Duplicate the records below word for word, from the line containing "This screenshot has width=406, height=468." to the line containing "tap(248, 579)", including both of those lines.

Rows showing where targets appear

========================================

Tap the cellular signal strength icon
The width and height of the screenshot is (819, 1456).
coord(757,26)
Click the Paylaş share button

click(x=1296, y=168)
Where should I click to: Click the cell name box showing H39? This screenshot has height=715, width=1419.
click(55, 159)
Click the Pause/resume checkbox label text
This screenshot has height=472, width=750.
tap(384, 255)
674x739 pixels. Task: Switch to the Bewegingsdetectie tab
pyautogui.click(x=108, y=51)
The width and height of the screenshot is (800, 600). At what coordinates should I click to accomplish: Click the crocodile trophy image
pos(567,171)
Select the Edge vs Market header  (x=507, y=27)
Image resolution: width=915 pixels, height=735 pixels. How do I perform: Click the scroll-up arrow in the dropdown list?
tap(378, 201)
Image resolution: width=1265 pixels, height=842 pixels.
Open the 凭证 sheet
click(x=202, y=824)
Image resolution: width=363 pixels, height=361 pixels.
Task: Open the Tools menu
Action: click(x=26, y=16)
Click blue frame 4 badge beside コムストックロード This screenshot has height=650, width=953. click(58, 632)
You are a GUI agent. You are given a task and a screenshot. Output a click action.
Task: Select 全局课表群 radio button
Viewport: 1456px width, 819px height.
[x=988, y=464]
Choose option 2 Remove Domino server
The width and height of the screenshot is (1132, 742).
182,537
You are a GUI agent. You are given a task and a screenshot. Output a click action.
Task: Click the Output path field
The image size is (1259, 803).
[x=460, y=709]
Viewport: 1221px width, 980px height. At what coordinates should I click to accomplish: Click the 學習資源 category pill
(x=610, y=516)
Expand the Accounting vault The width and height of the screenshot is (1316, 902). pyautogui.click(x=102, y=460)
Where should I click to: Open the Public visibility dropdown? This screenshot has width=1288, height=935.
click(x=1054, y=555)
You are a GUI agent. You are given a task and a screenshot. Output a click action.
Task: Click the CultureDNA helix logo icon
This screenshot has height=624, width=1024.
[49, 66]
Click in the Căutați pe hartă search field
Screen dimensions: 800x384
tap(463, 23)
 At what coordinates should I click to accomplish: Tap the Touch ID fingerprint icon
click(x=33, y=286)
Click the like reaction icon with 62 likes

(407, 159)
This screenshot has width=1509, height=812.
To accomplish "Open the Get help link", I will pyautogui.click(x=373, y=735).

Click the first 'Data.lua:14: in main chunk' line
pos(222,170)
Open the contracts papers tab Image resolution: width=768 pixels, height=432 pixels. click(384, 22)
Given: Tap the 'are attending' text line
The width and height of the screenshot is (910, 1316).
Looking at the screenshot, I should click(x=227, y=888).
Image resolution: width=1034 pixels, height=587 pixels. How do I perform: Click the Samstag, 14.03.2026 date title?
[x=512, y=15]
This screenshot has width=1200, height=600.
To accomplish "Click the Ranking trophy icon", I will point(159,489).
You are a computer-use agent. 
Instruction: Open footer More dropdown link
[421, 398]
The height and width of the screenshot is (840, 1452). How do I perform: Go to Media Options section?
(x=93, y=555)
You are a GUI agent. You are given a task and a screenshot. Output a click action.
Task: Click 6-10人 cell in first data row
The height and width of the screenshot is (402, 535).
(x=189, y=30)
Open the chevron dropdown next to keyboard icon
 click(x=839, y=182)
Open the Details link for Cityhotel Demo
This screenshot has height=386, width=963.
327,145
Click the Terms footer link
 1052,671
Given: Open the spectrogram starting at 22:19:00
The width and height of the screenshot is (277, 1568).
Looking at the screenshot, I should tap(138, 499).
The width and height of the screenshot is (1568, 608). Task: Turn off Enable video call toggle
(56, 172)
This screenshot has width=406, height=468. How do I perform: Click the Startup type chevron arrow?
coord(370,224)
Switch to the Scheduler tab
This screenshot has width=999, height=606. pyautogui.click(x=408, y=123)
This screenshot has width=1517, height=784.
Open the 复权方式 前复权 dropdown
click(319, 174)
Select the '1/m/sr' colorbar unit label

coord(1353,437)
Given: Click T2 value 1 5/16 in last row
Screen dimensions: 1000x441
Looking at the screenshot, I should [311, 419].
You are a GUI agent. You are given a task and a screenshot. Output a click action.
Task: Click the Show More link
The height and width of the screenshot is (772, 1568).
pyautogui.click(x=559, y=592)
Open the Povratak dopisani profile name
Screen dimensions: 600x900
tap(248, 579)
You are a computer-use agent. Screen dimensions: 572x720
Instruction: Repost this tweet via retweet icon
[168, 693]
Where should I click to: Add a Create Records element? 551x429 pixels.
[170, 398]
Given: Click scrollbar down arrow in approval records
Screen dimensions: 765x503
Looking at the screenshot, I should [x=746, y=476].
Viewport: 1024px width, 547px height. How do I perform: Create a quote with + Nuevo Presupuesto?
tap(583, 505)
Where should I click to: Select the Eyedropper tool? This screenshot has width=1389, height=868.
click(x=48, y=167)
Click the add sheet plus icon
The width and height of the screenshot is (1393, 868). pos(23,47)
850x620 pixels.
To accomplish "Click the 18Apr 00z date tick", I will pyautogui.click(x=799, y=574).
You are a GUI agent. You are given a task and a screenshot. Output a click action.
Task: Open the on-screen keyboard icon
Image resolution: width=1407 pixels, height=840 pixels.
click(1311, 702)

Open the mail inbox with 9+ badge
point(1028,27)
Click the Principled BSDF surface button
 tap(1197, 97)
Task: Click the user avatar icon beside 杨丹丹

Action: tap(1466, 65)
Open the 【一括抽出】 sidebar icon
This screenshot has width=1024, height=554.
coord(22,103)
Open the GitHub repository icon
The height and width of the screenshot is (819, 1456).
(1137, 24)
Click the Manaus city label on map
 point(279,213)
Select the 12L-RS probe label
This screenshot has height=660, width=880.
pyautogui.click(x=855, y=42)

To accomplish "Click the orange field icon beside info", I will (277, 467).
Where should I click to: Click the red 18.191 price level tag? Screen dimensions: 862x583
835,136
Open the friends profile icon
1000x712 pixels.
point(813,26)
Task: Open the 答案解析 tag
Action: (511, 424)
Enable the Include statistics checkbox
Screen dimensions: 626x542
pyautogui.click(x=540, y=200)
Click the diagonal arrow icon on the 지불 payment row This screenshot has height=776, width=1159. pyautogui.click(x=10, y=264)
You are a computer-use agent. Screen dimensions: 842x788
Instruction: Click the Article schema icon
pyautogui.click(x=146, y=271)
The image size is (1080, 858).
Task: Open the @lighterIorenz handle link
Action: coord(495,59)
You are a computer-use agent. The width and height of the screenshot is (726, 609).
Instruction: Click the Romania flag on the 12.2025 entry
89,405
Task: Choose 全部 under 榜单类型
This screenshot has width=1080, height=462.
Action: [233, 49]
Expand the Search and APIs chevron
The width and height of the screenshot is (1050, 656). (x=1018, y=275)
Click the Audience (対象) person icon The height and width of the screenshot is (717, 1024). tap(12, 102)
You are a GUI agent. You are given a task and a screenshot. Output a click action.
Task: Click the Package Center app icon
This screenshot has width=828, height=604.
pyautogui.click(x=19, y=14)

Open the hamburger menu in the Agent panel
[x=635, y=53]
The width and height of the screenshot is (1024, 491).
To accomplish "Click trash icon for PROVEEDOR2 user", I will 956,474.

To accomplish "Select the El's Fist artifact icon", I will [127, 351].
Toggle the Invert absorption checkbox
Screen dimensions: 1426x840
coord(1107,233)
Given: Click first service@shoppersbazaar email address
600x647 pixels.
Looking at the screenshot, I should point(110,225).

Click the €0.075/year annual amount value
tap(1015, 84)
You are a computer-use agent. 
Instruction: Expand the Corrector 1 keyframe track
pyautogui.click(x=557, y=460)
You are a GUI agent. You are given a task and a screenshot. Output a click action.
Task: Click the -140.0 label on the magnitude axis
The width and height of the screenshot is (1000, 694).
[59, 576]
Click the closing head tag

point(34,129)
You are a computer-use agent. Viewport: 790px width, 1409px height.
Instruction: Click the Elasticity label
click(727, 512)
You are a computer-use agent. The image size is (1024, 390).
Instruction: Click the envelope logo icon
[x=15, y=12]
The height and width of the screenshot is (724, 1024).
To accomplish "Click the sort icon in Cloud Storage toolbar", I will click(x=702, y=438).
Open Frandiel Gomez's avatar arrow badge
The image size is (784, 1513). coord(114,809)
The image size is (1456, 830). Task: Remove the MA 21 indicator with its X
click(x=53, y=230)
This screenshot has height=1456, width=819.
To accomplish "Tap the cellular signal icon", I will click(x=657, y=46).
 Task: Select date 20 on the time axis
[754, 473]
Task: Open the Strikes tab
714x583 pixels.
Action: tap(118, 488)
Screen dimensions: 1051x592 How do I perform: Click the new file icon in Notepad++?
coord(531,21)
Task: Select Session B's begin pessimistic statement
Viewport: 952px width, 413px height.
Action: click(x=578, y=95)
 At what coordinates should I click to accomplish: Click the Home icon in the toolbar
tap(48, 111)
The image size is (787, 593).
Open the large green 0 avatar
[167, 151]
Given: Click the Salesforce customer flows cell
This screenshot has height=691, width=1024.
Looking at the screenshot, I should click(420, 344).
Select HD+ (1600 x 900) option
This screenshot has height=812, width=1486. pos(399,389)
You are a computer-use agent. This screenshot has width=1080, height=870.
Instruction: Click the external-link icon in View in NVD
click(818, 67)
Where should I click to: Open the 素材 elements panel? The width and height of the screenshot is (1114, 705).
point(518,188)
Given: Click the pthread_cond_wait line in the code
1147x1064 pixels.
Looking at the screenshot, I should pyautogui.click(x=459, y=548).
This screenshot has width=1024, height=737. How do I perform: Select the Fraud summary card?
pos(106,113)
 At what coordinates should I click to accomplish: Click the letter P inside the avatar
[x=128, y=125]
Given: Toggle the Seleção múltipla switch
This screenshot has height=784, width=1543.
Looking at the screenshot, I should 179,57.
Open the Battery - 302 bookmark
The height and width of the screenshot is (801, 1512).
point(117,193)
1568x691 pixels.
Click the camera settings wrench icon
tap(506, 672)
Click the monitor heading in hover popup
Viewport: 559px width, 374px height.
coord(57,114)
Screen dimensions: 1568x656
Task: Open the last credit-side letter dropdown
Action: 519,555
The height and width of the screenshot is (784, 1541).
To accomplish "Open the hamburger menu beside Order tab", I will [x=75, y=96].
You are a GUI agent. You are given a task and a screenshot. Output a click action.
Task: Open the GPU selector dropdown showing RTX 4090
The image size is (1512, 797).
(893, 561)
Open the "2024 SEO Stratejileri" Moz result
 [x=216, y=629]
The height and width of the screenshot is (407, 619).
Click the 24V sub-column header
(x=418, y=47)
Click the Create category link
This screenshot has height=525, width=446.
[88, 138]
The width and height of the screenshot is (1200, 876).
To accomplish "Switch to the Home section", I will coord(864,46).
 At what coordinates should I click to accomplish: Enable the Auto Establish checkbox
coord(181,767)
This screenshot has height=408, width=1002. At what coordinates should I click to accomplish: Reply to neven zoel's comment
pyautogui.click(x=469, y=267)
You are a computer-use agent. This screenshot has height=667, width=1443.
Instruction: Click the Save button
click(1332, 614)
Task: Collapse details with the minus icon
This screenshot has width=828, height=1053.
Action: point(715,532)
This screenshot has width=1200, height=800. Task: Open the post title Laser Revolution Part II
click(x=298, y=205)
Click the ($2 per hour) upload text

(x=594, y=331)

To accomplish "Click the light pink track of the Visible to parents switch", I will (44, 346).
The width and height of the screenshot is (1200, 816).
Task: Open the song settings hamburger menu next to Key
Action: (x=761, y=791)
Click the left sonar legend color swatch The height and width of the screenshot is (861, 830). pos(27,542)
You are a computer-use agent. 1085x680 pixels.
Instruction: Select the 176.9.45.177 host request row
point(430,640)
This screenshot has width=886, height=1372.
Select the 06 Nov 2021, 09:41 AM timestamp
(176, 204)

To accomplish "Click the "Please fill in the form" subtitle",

========================================

# THE RESULT
This screenshot has width=406, height=468. How do I perform: Click the Startup type chevron arrow?
coord(370,224)
Switch to the Scheduler tab
This screenshot has width=999, height=606. pyautogui.click(x=408, y=123)
This screenshot has width=1517, height=784.
Open the 复权方式 前复权 dropdown
click(319, 174)
Select the '1/m/sr' colorbar unit label

coord(1353,437)
Given: Click T2 value 1 5/16 in last row
Screen dimensions: 1000x441
Looking at the screenshot, I should [311, 419].
You are a GUI agent. You are given a task and a screenshot. Output a click action.
Task: Click the Show More link
The height and width of the screenshot is (772, 1568).
pyautogui.click(x=559, y=592)
Open the Povratak dopisani profile name
Screen dimensions: 600x900
tap(248, 579)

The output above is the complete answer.